That explains why the company’s tea sales rose by only 2.4% y-o-y. Rising costs, however, caused segment profits to fall by 26% in FY11. In its Indian coffee operations, it grows its own coffee, and processes it for domestic and export sales, where it has fared better. But the US coffee retailing business, Eight O’Clock Coffee, buys coffee. Higher coffee prices would have affected its costs. Thus, coffee profit margins, too, have fallen.
In FY11, Tata Beverages’ input costs rose by about 9% y-o-y due to higher commodity costs. Some moderation in prices and a high base effect led to its March quarter input costs rising by only 0.9%. But it kept a tight lid on operating expenses, including employee and advertising costs, which restricted the fall in operating profit margin for the full year to about 2 percentage points. That is creditable given the cost pressures.
Looking forward, economic conditions in its main markets, except South Asia and Africa, are still challenging as consumer sentiment is weak. The company has been diversifying its product base to include new-age beverage products, which will take time to grow in scale. Till then, its traditional business will dominate performance.

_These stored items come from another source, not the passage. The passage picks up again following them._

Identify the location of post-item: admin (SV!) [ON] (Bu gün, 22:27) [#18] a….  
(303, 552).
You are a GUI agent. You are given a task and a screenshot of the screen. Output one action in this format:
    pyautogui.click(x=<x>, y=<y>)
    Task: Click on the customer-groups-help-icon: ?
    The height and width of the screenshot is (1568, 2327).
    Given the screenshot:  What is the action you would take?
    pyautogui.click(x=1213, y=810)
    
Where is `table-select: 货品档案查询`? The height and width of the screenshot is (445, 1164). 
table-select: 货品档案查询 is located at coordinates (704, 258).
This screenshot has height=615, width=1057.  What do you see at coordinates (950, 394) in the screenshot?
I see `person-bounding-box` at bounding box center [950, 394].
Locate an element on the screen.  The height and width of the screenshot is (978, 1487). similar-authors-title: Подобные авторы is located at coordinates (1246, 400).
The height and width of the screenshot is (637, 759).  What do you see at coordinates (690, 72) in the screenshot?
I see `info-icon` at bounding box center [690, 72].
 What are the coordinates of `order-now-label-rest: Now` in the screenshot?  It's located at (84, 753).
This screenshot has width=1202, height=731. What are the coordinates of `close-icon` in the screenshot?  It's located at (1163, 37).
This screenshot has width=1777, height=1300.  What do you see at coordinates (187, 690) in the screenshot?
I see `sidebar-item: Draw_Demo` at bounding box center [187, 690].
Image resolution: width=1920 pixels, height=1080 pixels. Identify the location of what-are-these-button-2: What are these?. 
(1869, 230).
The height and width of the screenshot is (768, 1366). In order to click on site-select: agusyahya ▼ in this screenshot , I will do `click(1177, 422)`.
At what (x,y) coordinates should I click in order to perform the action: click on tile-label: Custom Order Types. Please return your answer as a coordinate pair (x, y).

And, the performance of the traditional business in turn depends chiefly on commodity prices. Tea prices continue to be firm; a recently reported 12% drop in Kenya’s April production may also keep prices high. Coffee is on a relentless rise; the International Coffee Organization’s composite price is up 17% since January and 82% from the year ago. With cost pressures not going away, FY12 will be another challenging year for Tata Beverages. A fall in commodity prices is what will mark the turning point for the company, as things stand.